Whisper.jl is a Julia package for automatic speech recognition, based on OpenAI's Whisper model. This package wraps the whisper.cpp code, which is a C/C++ implementation of the model. It uses the model weights which were published by OpenAI. The weights are downloaded on demand.
The transcribe
function is the simplest way to run speech recognition on an
audio signal. It takes as input the model name, and a float32 array with the sound signal.
The signal is expected to be sampled at 16kHz.
using Whisper, LibSndFile, FileIO, SampledSignals
s = load("/path/to/audio_file.ogg")
# Whisper expects 16kHz sample rate and Float32 data
sout = SampleBuf(Float32, 16000, round(Int, length(s)*(16000/samplerate(s))), nchannels(s))
write(SampleBufSink(sout), SampleBufSource(s)) # Resample
if nchannels(sout) == 1
data = sout.data
elseif nchannels(sout) == 2
sd = sout.data
data = [sd[i,1] + sd[i,2] for i in 1:size(sd)[1]] #convert stereo to mono
end
result = transcribe("base.en", data)

-=-=-=-=-

Can you extend the Whisper.jl text above, continuing on from its final line of code?

-=-=-=-=-

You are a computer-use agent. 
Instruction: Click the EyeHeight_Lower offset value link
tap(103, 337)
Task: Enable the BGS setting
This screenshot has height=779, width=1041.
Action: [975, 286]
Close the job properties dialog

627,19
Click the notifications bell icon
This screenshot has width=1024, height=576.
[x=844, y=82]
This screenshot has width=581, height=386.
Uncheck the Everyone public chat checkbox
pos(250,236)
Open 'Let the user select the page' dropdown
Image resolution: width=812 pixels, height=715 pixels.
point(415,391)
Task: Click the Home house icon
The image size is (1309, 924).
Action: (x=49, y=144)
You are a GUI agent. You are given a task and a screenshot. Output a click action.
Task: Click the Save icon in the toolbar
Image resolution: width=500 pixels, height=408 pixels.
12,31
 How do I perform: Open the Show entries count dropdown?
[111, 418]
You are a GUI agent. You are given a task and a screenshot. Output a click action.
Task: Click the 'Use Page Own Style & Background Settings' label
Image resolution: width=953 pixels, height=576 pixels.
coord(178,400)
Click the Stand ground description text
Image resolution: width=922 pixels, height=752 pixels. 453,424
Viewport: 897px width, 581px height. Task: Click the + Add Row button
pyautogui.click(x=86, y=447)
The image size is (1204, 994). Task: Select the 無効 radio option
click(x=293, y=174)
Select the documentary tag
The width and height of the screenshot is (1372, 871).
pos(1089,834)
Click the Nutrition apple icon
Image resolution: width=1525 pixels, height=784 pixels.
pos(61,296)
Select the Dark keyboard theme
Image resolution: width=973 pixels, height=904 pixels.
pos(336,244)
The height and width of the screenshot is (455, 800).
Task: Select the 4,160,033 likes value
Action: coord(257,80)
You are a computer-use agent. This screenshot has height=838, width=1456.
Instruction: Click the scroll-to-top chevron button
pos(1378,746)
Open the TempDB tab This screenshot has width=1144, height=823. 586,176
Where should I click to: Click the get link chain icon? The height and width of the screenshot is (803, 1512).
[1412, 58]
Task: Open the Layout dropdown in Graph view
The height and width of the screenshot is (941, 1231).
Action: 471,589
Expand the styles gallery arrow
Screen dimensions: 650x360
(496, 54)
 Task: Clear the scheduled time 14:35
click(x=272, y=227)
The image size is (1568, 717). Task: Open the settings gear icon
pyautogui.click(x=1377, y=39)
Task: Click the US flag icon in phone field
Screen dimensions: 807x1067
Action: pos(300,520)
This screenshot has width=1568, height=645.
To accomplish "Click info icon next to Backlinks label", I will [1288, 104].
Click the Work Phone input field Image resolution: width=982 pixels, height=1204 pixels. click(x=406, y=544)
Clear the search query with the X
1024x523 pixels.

-=-=-=-=-

[WRITTEN RESPONSE]
For more control, the whisper.cpp C interface is available within the Whisper.LibWhisper
module.
The following models are available, and should be referenced by name. The models with the .en
suffix are specialised for the english language.
Model | Disk | Mem |
---|---|---|
tiny / tiny.en | 75 MB | ~125 MB |
base / base.en | 142 MB | ~210 MB |
small / small.en | 466 MB | ~600 MB |
medium / medium.en | 1.5 GB | ~1.7 GB |
large-v1 / large.en | 2.9 GB | ~3.3 GB |
The biggest missing functionality is a streaming interface.